Andrew Papanikitas's quoted figure of 1-2 deaths per 1,000 measles cases seems rather high, and does not as far as I am able to ascertain reflect the conditions in 1988 when MMR was introduced in the UK. I do not have official figures for measles incidence, but I quote the health minister of that time Edwina Currie's remarks to Panorama 'Every Parent's Choice' in 1998:
"We had 47,000 cases the year before [1987], we were heading for 80,000 cases in 1988. Measles is a killer. In fact in 1988 we lost 15 children who were killed by measles, all of whom were preventable, and we felt that the case was overwhelming for having a go." [1]
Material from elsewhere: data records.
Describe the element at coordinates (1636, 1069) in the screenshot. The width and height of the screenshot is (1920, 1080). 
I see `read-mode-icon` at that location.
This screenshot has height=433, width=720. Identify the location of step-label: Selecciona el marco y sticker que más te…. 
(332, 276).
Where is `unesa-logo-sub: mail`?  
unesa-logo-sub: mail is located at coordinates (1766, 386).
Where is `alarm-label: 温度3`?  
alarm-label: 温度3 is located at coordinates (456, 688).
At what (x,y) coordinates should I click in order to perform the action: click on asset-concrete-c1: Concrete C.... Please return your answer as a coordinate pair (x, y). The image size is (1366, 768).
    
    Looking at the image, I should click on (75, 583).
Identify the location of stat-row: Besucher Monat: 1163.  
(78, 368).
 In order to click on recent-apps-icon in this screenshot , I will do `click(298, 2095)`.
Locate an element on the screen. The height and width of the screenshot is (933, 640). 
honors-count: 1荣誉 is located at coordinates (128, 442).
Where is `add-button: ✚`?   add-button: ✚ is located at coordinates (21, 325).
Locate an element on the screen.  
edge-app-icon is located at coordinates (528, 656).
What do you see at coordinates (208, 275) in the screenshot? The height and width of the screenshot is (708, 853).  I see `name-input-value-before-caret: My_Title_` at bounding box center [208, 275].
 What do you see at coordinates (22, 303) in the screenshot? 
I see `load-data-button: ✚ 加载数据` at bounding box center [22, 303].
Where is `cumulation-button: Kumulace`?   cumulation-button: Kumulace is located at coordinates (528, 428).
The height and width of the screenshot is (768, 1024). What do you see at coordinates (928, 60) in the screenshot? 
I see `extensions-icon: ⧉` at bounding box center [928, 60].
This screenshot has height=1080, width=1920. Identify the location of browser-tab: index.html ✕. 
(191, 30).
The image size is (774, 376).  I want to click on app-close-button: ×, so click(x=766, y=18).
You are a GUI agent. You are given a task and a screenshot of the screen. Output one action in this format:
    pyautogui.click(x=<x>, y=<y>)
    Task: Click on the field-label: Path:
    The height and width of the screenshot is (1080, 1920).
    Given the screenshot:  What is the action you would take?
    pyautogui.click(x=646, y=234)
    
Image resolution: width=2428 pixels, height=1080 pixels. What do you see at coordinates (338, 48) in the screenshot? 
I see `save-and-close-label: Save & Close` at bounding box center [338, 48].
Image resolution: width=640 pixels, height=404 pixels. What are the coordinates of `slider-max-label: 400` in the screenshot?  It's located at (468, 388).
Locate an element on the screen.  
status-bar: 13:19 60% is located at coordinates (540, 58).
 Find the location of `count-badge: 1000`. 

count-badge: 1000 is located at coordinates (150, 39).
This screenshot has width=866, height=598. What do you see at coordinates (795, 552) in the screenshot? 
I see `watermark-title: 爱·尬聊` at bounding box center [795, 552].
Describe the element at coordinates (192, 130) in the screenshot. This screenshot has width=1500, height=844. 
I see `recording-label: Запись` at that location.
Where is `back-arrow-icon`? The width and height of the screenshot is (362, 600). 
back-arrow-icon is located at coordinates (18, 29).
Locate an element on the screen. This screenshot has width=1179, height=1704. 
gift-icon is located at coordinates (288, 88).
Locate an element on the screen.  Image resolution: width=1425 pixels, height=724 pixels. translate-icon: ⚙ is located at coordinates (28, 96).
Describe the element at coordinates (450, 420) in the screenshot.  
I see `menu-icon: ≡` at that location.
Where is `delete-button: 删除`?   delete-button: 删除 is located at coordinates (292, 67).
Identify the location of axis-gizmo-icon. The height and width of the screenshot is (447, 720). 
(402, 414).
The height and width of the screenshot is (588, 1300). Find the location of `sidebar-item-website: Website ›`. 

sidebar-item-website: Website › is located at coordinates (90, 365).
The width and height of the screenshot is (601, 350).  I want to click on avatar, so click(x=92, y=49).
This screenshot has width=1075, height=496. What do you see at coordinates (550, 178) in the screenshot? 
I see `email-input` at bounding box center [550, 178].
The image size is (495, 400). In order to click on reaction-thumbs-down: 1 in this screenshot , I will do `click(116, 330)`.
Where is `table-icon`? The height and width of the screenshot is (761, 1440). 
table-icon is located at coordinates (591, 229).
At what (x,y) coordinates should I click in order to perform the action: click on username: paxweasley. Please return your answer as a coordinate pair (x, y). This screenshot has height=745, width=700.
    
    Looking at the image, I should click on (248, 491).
This is quite confusing but the official death toll in 1987 for measles was 6 [2], which on the Currie figure of 47,000 cases gives a death rate of just over 1 in 8,000. Edwina only gives the projected figure for 1988, but 1988 was presumably the first year to benefit from MMR, and yet the death toll went up to 15 (16 according to official figures [2]). Of course, we had monovalent vaccination against measles in 1987. Nor is there information about how many cases and how many of the fatalities were vaccinated in each instance, and with what.
None of this, however, substantiates 1-2 deaths per 1,000. Is it not remarkable how difficult real information is to get hold of?
[2] National Statistical Office CD ROM 'Twentieth Century Mortality' - England & Wales.